* **What you have to do**: Switch every "Instruction" in the rows below to "Goal", and leave everything else unchanged.

* **Input data**:

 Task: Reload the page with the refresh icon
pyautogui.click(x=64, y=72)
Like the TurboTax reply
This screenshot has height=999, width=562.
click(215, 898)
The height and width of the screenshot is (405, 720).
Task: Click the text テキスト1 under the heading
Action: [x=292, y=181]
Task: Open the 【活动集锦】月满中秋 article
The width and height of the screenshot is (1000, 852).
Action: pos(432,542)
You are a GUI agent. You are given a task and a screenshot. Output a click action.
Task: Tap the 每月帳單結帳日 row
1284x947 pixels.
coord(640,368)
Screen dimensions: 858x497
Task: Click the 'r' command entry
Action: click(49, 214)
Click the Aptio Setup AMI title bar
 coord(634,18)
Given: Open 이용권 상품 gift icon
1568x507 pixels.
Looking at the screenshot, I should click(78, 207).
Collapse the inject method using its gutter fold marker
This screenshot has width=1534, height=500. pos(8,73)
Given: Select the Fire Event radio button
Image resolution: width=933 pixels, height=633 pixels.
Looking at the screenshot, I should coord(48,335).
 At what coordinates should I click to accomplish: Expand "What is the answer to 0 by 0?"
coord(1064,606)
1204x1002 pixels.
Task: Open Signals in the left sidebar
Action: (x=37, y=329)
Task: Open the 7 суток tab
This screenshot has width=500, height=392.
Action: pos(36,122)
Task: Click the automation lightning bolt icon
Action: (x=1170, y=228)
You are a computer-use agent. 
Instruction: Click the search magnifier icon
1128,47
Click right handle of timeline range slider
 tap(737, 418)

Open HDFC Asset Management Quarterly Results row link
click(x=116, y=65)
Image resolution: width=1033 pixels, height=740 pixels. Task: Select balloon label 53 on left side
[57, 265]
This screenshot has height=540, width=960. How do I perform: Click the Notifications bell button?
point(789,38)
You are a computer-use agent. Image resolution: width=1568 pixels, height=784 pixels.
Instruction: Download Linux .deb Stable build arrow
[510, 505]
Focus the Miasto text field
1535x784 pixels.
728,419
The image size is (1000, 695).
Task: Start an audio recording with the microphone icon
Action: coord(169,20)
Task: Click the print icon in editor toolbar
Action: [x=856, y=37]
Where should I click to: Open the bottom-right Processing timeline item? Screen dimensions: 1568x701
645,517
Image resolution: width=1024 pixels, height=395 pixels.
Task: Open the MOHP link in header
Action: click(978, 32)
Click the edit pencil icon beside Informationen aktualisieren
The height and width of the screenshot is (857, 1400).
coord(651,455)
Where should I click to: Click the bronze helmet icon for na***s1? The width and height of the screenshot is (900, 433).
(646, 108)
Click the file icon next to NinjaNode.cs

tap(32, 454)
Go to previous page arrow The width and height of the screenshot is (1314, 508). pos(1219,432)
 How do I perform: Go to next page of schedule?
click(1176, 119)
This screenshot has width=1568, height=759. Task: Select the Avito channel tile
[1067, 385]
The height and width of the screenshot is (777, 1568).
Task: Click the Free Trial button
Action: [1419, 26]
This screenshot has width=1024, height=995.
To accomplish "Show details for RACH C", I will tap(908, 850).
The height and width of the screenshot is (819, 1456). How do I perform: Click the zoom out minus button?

* **Result**:
 Task: Reload the page with the refresh icon
pyautogui.click(x=64, y=72)
Like the TurboTax reply
This screenshot has height=999, width=562.
click(215, 898)
The height and width of the screenshot is (405, 720).
Task: Click the text テキスト1 under the heading
Action: [x=292, y=181]
Task: Open the 【活动集锦】月满中秋 article
The width and height of the screenshot is (1000, 852).
Action: pos(432,542)
You are a GUI agent. You are given a task and a screenshot. Output a click action.
Task: Tap the 每月帳單結帳日 row
1284x947 pixels.
coord(640,368)
Screen dimensions: 858x497
Task: Click the 'r' command entry
Action: click(49, 214)
Click the Aptio Setup AMI title bar
 coord(634,18)
Given: Open 이용권 상품 gift icon
1568x507 pixels.
Looking at the screenshot, I should click(78, 207).
Collapse the inject method using its gutter fold marker
This screenshot has width=1534, height=500. pos(8,73)
Given: Select the Fire Event radio button
Image resolution: width=933 pixels, height=633 pixels.
Looking at the screenshot, I should coord(48,335).
 At what coordinates should I click to accomplish: Expand "What is the answer to 0 by 0?"
coord(1064,606)
1204x1002 pixels.
Task: Open Signals in the left sidebar
Action: (x=37, y=329)
Task: Open the 7 суток tab
This screenshot has width=500, height=392.
Action: pos(36,122)
Task: Click the automation lightning bolt icon
Action: (x=1170, y=228)
You are a computer-use agent. 
Goal: Click the search magnifier icon
1128,47
Click right handle of timeline range slider
 tap(737, 418)

Open HDFC Asset Management Quarterly Results row link
click(x=116, y=65)
Image resolution: width=1033 pixels, height=740 pixels. Task: Select balloon label 53 on left side
[57, 265]
This screenshot has height=540, width=960. How do I perform: Click the Notifications bell button?
point(789,38)
You are a computer-use agent. Image resolution: width=1568 pixels, height=784 pixels.
Goal: Download Linux .deb Stable build arrow
[510, 505]
Focus the Miasto text field
1535x784 pixels.
728,419
The image size is (1000, 695).
Task: Start an audio recording with the microphone icon
Action: coord(169,20)
Task: Click the print icon in editor toolbar
Action: [x=856, y=37]
Where should I click to: Open the bottom-right Processing timeline item? Screen dimensions: 1568x701
645,517
Image resolution: width=1024 pixels, height=395 pixels.
Task: Open the MOHP link in header
Action: click(978, 32)
Click the edit pencil icon beside Informationen aktualisieren
The height and width of the screenshot is (857, 1400).
coord(651,455)
Where should I click to: Click the bronze helmet icon for na***s1? The width and height of the screenshot is (900, 433).
(646, 108)
Click the file icon next to NinjaNode.cs

tap(32, 454)
Go to previous page arrow The width and height of the screenshot is (1314, 508). pos(1219,432)
 How do I perform: Go to next page of schedule?
click(1176, 119)
This screenshot has width=1568, height=759. Task: Select the Avito channel tile
[1067, 385]
The height and width of the screenshot is (777, 1568).
Task: Click the Free Trial button
Action: [1419, 26]
This screenshot has width=1024, height=995.
To accomplish "Show details for RACH C", I will tap(908, 850).
The height and width of the screenshot is (819, 1456). How do I perform: Click the zoom out minus button?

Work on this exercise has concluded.